## ТЕКСТ
::::
После объявления войны Харро использует свое служебное положение в министерстве германских военно-воздушных сил («люфтваффе») и собирает разнообразную и обширную информацию. Ему помогает полковник Эрвин Гертс, начальник третьей группы подготовки кадров для ВВС, Ион Грауденц — работник заводов «Мессершмитт», Хорст Хайльман, старый член гитлерюгенда, работающий в… группе расшифровки донесений д-ра Фаука (ниже я вернусь к нему), Герберт Гольнов, ведающий ни больше ни меньше как подразделением парашютистов, действующих в советском тылу.
   Арвид Харнак со своей стороны имеет доступ к самым конфиденциальным планам выпуска промышленной продукции, в том числеи военной.
   Из этого видно, кто в берлинской группе «Красный оркестр» занимает главенствующее положение.
   Никак нельзя отрицать, что немецкие участники Сопротивления внутри самой Германии играли особую роль в борьбе против нацизма. Вполне очевидно, что француз, бельгиец, поляк или чех не только не шел против своей совести, но, напротив, считал своим долгом принять участие в этой борьбе. Иное дело немец. Он задумывался: «Не изменяю ли я своей собственной стране?»
::::
## МАТЕРИАЛ
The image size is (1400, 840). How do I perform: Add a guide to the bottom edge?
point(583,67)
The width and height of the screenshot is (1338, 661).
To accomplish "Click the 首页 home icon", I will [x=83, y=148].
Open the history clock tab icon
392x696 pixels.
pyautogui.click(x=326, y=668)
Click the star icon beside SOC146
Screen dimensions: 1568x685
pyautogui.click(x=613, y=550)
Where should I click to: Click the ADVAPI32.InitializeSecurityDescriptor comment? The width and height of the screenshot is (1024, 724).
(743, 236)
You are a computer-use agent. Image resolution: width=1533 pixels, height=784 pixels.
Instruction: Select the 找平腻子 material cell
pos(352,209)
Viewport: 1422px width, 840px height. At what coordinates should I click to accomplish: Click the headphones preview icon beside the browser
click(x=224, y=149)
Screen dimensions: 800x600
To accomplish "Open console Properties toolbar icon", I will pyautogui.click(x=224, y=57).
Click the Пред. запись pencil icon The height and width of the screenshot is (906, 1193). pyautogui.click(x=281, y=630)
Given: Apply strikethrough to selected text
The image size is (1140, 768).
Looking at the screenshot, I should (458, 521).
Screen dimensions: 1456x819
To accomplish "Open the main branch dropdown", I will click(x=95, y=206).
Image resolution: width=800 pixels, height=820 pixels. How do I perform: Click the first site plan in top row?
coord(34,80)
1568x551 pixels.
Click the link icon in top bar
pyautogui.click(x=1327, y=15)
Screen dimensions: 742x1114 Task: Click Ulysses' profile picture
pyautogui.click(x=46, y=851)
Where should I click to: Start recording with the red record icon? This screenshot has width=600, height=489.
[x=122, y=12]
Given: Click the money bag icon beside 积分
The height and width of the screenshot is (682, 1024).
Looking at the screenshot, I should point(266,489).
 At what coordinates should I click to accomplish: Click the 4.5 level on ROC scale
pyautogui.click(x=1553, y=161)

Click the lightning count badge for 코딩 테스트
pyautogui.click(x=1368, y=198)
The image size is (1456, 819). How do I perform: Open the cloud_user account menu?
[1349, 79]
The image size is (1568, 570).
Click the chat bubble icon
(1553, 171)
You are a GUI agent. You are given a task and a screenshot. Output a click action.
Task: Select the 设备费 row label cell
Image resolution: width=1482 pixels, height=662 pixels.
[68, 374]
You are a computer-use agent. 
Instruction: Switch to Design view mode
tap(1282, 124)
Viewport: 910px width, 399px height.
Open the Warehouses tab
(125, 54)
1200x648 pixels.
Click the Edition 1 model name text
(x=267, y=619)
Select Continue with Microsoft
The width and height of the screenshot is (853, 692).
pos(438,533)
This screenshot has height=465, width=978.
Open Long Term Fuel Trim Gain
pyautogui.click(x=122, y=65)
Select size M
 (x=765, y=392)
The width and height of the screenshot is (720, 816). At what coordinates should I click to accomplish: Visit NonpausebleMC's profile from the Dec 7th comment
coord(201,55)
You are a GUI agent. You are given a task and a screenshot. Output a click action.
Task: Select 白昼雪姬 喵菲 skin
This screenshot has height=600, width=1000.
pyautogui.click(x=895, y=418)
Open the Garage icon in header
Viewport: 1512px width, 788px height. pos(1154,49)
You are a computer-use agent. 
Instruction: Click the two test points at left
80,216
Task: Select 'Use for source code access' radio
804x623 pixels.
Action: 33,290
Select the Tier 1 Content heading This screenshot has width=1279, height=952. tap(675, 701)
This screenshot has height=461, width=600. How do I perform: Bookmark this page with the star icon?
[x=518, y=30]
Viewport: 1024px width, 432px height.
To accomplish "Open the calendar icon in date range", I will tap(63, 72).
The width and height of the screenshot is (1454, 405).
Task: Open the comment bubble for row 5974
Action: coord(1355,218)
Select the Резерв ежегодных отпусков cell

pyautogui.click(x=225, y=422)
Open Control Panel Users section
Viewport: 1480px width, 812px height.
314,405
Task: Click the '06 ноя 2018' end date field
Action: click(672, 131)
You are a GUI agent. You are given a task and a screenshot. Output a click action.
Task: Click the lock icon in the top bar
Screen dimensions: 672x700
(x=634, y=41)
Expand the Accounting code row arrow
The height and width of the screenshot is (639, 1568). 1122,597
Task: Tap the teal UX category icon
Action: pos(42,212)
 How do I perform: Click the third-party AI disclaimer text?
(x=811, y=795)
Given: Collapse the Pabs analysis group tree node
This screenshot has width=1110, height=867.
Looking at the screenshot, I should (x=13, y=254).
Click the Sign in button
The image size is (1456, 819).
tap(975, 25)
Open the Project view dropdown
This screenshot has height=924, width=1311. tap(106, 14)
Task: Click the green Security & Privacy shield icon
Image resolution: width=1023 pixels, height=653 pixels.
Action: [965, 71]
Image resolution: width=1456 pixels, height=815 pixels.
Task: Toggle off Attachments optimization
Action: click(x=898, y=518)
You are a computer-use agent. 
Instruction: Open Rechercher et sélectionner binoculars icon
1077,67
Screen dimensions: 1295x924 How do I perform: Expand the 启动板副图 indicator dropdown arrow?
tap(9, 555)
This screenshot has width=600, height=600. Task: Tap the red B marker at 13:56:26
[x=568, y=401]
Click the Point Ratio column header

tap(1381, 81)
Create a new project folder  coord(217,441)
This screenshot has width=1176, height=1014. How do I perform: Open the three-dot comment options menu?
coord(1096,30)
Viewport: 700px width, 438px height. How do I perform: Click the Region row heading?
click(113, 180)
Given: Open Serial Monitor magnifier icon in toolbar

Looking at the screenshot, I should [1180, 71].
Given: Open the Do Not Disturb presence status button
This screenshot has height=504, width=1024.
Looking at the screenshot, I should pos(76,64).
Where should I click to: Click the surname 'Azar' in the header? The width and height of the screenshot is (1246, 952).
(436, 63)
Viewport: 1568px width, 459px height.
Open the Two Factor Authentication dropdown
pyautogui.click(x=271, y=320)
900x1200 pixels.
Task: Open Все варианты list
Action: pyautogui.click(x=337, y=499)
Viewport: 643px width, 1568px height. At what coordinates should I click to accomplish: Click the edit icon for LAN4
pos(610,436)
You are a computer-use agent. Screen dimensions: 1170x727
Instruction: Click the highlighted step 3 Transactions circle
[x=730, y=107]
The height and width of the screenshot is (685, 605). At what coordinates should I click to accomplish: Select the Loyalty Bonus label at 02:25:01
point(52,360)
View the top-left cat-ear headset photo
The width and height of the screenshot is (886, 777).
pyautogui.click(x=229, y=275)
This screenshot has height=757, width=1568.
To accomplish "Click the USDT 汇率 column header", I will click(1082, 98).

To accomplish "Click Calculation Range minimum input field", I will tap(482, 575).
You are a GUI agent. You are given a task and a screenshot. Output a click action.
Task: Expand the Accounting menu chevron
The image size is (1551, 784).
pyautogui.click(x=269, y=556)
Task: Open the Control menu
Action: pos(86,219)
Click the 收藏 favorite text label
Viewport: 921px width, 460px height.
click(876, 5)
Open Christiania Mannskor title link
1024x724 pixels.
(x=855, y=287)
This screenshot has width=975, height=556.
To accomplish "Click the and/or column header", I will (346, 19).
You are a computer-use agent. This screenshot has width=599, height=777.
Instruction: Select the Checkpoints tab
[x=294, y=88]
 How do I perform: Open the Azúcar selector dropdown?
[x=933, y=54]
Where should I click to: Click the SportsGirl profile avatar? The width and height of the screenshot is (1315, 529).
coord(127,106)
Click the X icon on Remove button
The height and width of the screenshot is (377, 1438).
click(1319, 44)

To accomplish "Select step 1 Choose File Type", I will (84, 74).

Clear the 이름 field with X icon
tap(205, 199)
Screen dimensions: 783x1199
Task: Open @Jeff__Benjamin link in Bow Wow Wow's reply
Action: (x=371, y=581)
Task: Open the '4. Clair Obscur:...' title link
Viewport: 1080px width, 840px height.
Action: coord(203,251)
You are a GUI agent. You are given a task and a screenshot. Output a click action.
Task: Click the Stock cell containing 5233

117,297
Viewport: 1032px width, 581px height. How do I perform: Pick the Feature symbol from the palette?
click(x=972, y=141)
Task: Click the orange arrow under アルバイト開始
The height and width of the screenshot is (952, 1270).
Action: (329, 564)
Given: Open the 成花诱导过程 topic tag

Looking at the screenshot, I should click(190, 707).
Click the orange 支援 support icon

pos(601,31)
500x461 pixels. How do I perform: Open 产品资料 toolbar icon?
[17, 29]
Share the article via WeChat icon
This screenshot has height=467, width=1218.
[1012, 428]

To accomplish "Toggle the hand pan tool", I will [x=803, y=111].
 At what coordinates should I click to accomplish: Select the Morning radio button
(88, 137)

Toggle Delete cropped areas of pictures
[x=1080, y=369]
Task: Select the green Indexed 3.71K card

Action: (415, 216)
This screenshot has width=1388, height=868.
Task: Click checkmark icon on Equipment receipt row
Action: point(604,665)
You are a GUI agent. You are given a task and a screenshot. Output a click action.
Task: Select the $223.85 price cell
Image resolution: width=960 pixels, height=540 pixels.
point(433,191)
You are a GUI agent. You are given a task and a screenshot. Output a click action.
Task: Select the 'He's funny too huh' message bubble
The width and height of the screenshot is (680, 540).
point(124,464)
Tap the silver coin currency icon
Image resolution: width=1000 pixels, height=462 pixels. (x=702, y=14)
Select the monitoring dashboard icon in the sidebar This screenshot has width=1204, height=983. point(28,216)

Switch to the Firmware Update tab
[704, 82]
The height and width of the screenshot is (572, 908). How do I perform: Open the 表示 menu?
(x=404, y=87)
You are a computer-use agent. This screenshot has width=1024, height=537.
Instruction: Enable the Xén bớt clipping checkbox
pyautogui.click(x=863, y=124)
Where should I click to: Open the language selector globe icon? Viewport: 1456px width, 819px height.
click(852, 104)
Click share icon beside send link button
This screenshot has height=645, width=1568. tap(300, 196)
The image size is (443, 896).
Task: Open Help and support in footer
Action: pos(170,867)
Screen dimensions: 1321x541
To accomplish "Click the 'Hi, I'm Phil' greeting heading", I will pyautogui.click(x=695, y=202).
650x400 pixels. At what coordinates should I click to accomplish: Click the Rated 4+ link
::::
## ЗАДАНИЕ
Переведите на английский язык предложение из текста о «Красном оркестре»: «Из этого видно, кто в берлинской группе «Красный оркестр» занимает главенствующее положение». Материал никак не связан с текстом.

## ОТВЕТ
This shows who holds the leading position in the Berlin group of the "Red Orchestra."